Millet is one of those ancient grains that have been used throughout the ages and across many countries, and have played an important role in human consumption. It has a 10.000 year long history, traced back to its origin in China, where it was the main grain before rice. Millet was one of the most important grains in the ancient and medieval Hungary, it was first mentioned in a charter of King Béla II in 1190. The entry of cereals, rice and potato on the scene has gone a long way towards driving millet’s cultivation into the background. Although millet is most often associated as the main ingredient in bird seed, it is not just for the birds.
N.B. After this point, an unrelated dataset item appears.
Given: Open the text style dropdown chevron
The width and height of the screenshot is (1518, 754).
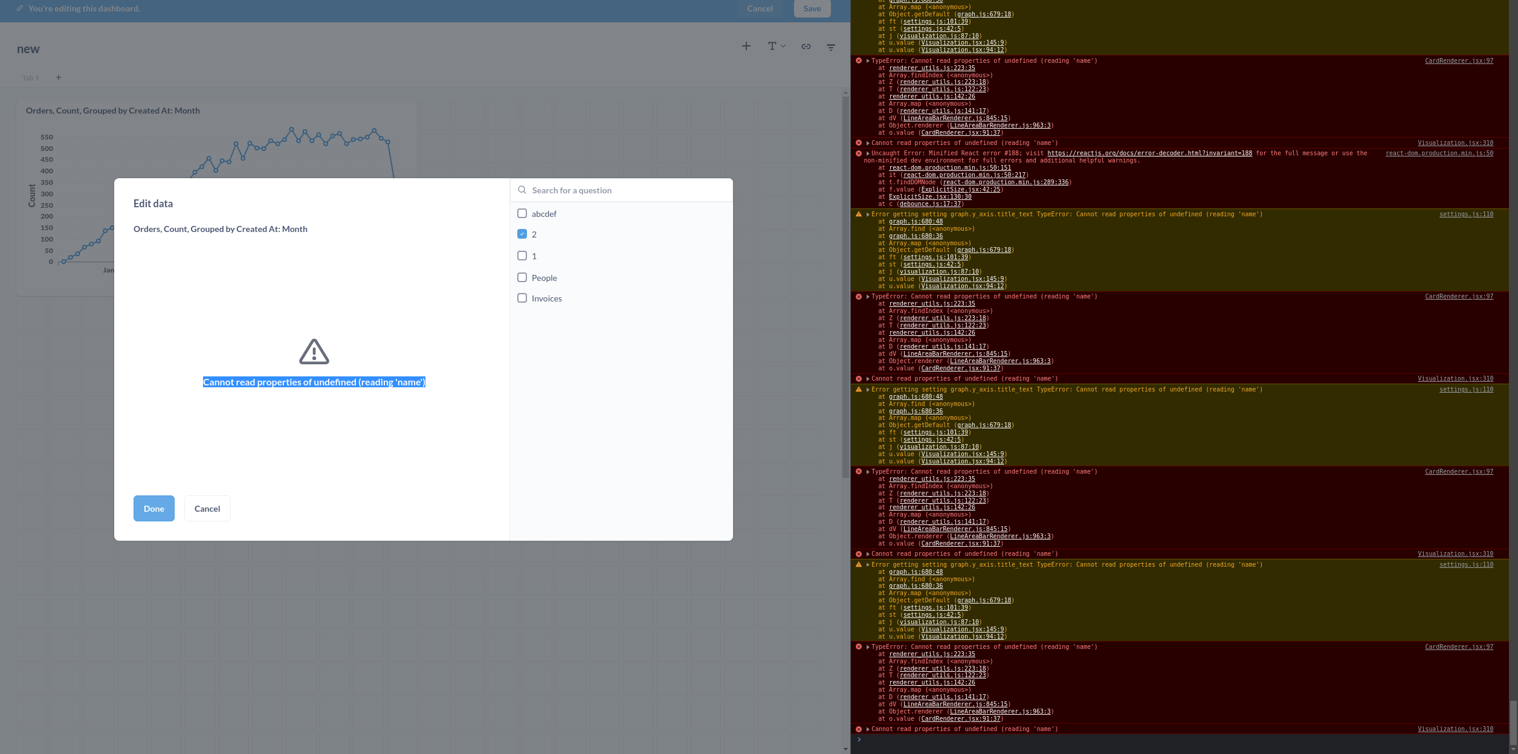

Millet belongs to the group of small-seeded grasses, widely grown around the world as grain for fodder and human food. The most widely grown millet is pearl millet, which is a significant crop in India and parts of Africa. While millet is a basic food in the developing countries, it’s less important in the Western world, most people have not even heard of it. Millet has nevertheless unique, positive health benefits.
Though millet is often called grain, it’s actually a seed, which is a rich, gluten-free and non-allergic source of nutrients such as magnesium, calcium, manganese, tryptophan, phosphor, fiber, B vitamins and antioxidants. Millet is alkaline and digests easily. It hydrates your colon to keep you from being constipated, and acts as a prebiotic feeding microflora in your inner ecosystem. Millet provides serotonin to calm and soothe your moods. It does not feed pathogenic yeast. Millet can help lower cholesterol and the risk of type 2 diabetes.
Millet has a sweet nutty flavor that can accompany many types of food. It can be used in many (sweet or salty) dishes from soup to bread, and it can also replace rice. Before cooking millet shall be washed and rinsed thoroughly. One cup of millet is cooked in 3 cups of water. The recipe of Hungarian millet mush calls for bryndza, a soft and white sheep’s milk cheese known for its characteristic strong smell and taste. It can be, however, substituted for any other creamy white cheese.
- 1 cup millet
- 3 cups water
- 1/2 tsp salt
- 1/2 tbsp lard
- 1 tbsp flour
- 100 g (~3 1/2 oz) bryndza (or any other soft sheep’s milk cheese)
- 100 g (~3 1/2 oz) smoked bacon, chopped
- 100 g (~3 1/2 oz) smoked sausage, sliced
Thoroughly rinse the millet. Line a tray with parchment paper.
Add salt and lard to the water and bring it to a rolling boil. When water is boiling rapidly with lots of bubbling, add millet and cook over medium-low heat, while stirring constantly, for 12-15 minutes until millet is soft and mushy. Turn off the heat and instantly stir in one tablespoon of flour. Pour the mush onto the tray and spread 1/2 inch thick. Let it cool.
In a skillet fry chopped bacon and sausage slices. Drain them on a paper towel. Preheat the oven to 200°C / 392°F.
Cut the hardened millet mush into little pieces and arrange them with bryndza, bacon and sausages in layers in a smaller, lightly greased casserole dish. Sprinkle 1-2 tablespoons of bacon fat over the top. Cook in the oven for 10-15 minutes until bryndza melts and the dish gets thoroughly warm.